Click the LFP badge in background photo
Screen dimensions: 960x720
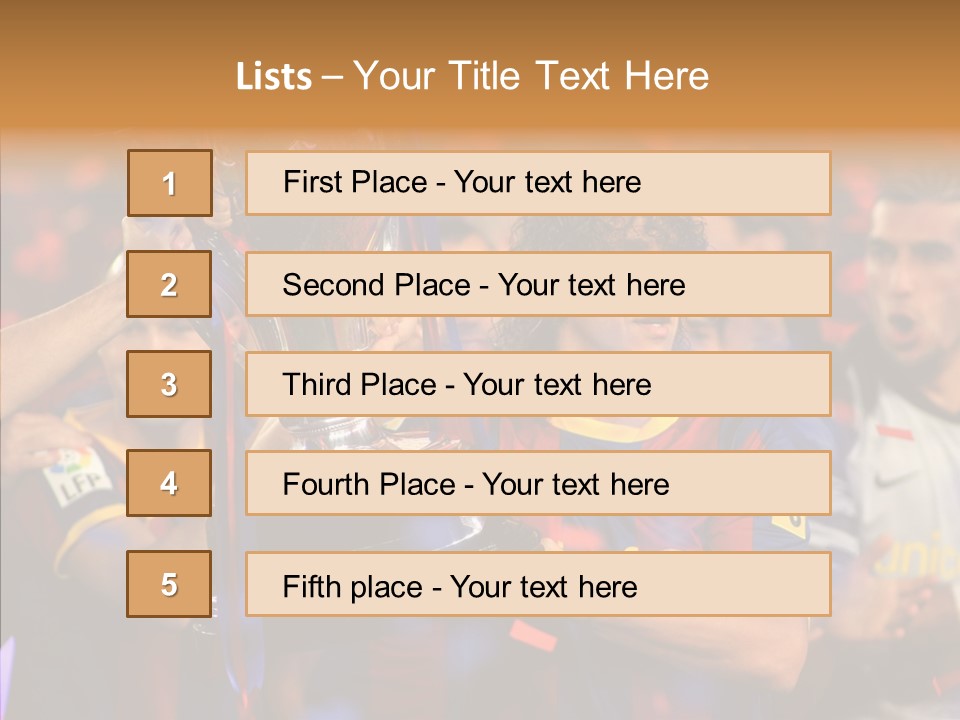(x=77, y=476)
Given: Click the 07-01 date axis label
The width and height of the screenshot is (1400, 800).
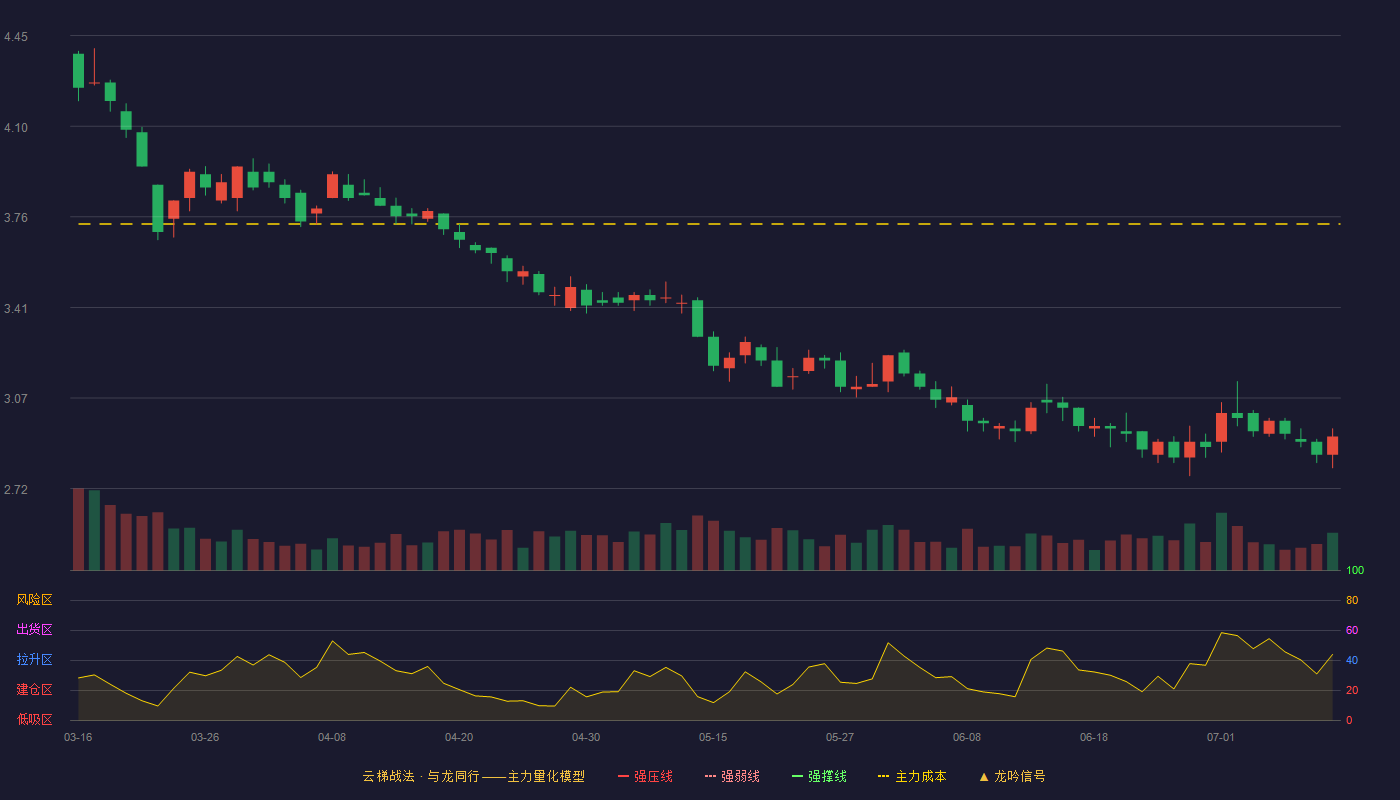Looking at the screenshot, I should pos(1220,737).
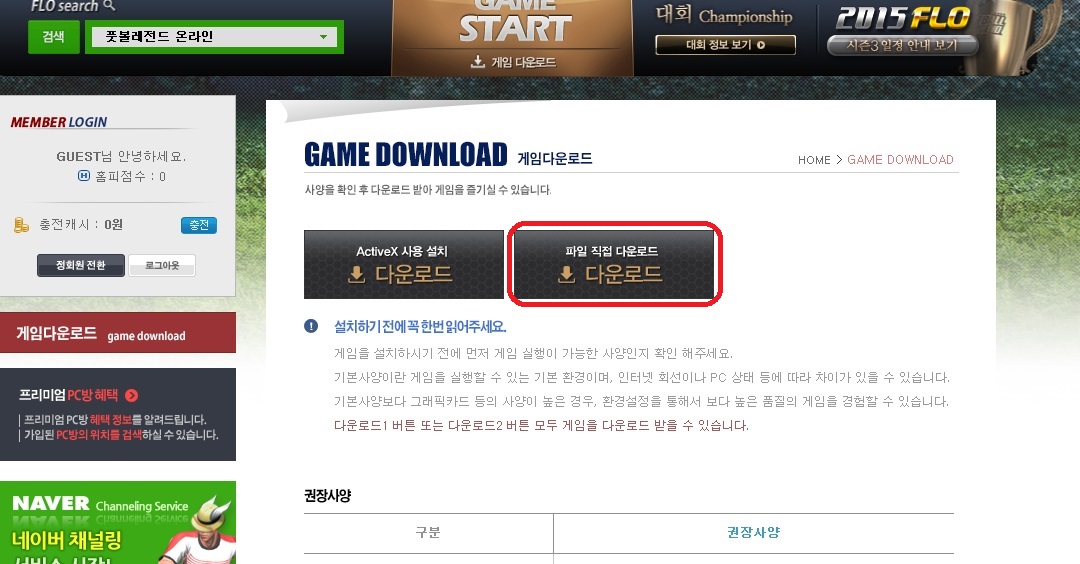Click the green 검색 button
This screenshot has height=564, width=1080.
(x=54, y=36)
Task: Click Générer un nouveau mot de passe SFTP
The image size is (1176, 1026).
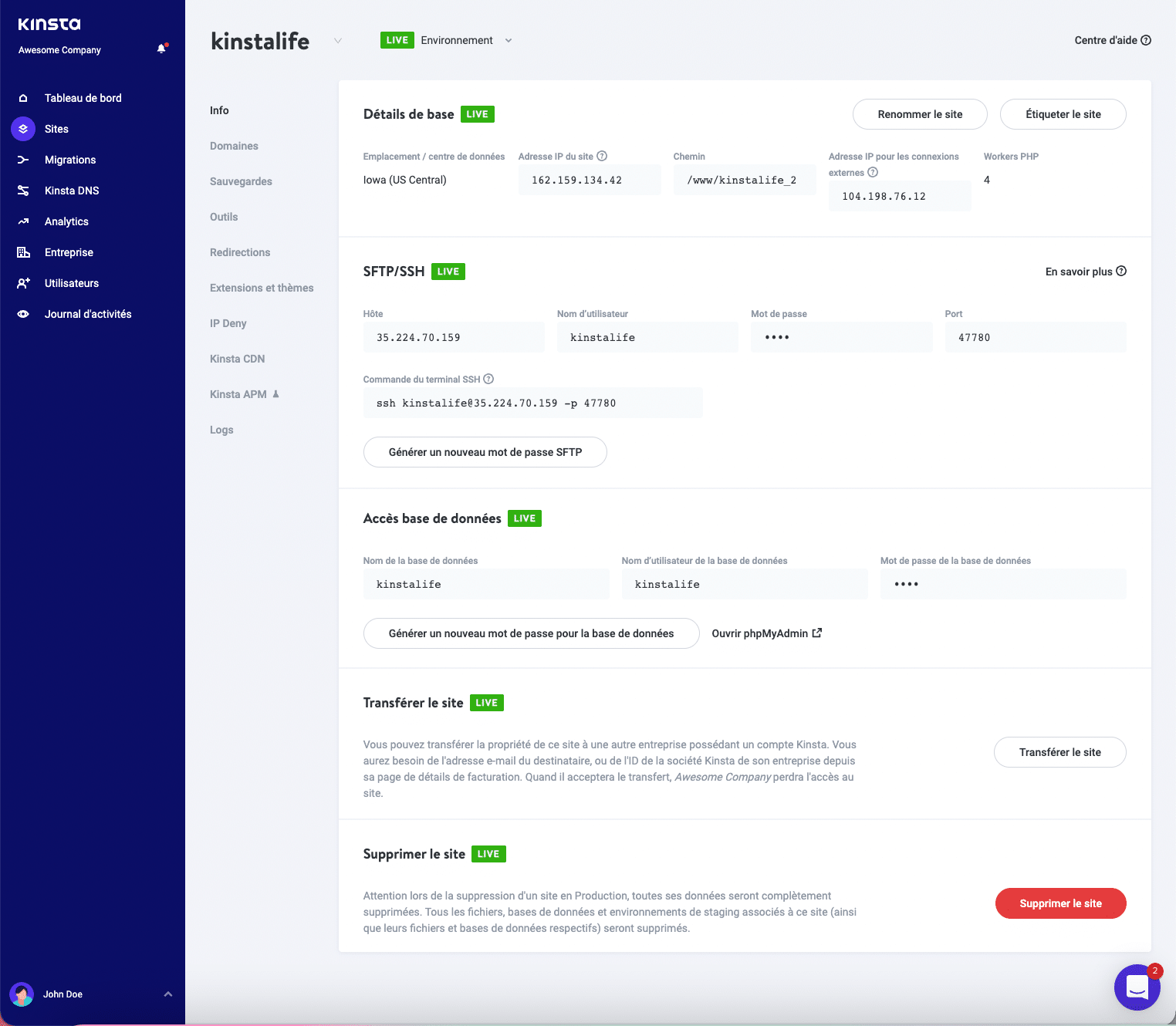Action: (485, 452)
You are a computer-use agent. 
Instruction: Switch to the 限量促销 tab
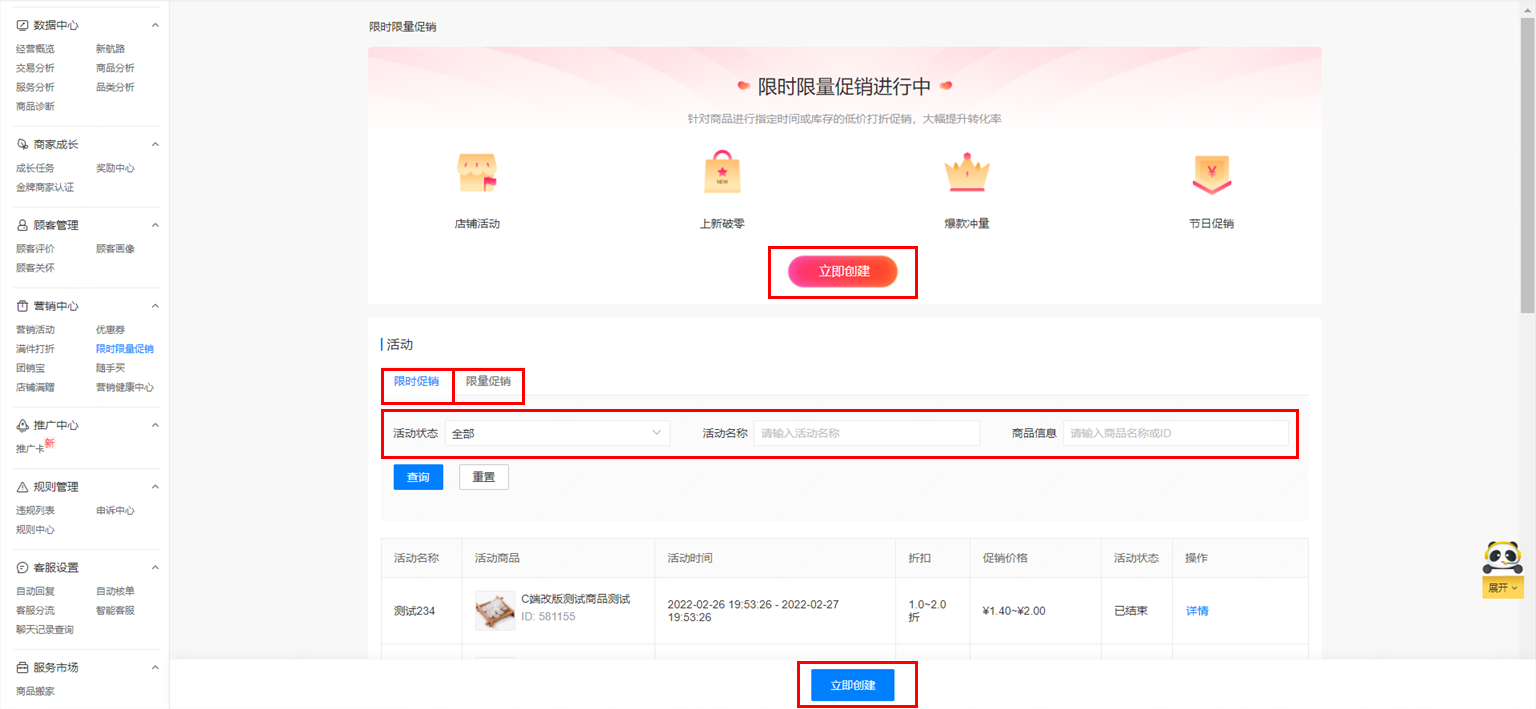click(488, 381)
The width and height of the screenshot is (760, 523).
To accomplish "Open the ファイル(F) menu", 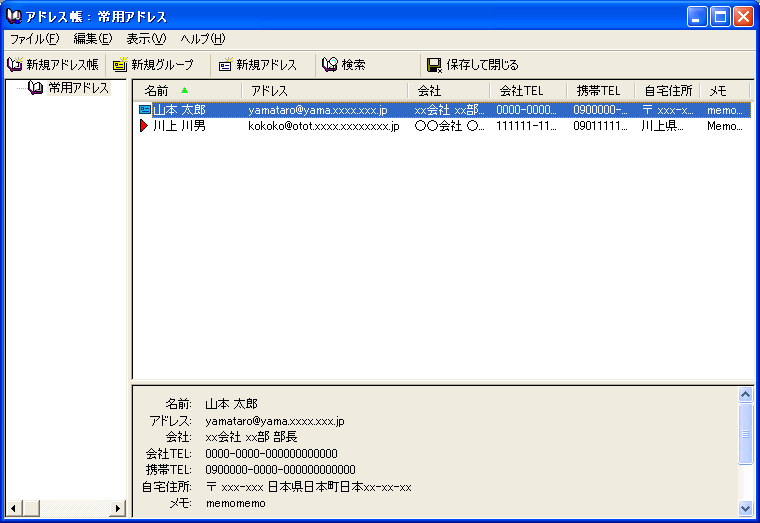I will (x=35, y=39).
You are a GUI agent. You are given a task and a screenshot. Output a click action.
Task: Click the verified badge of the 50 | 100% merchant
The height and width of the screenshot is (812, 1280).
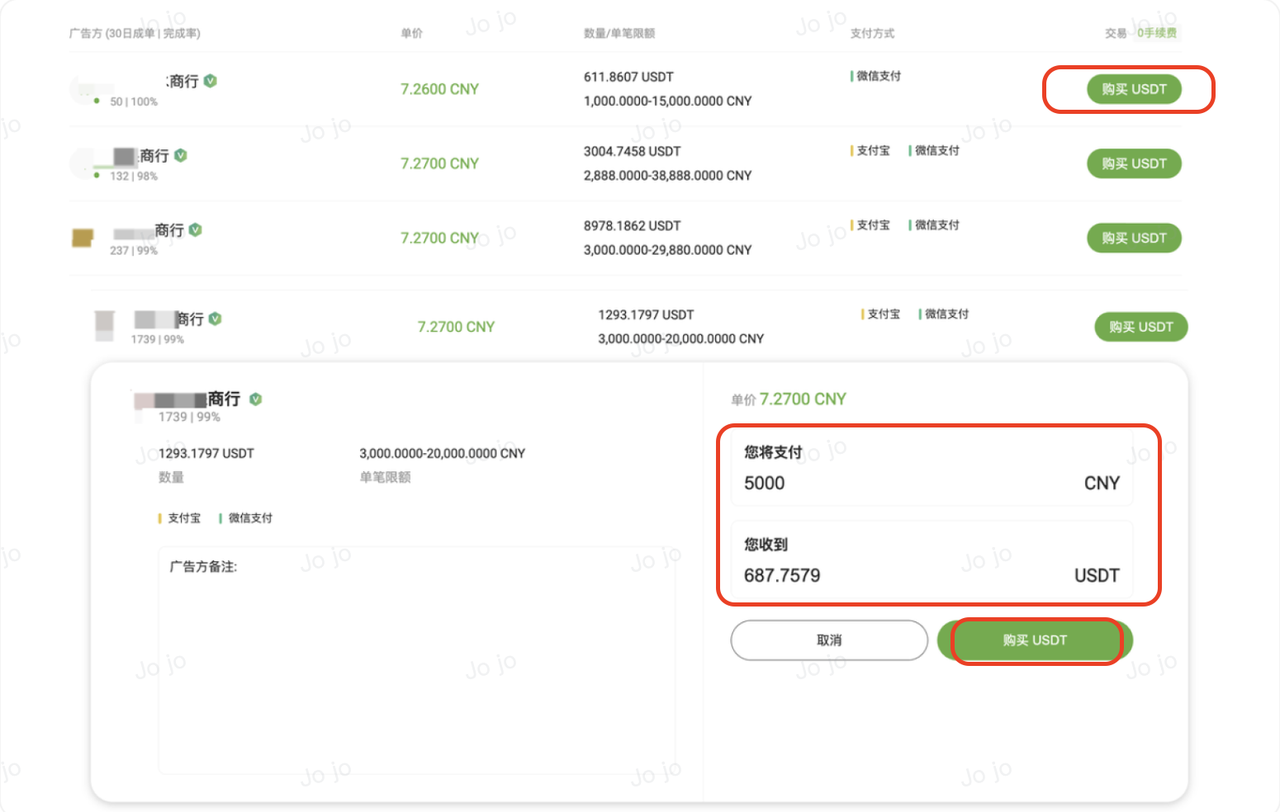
★ ★ ★
Activity: Every line above in the stretch from the one with "The width and height of the screenshot is (1400, 800)." through the one with "Task: Click Générer" is to be transcribed exactly, ends included. No picture is copied.

Problem solution:
The width and height of the screenshot is (1400, 800).
Looking at the screenshot, I should pos(1220,737).
Click the green 검색 button
This screenshot has height=564, width=1080.
(x=54, y=36)
Task: Click Générer un nouveau mot de passe SFTP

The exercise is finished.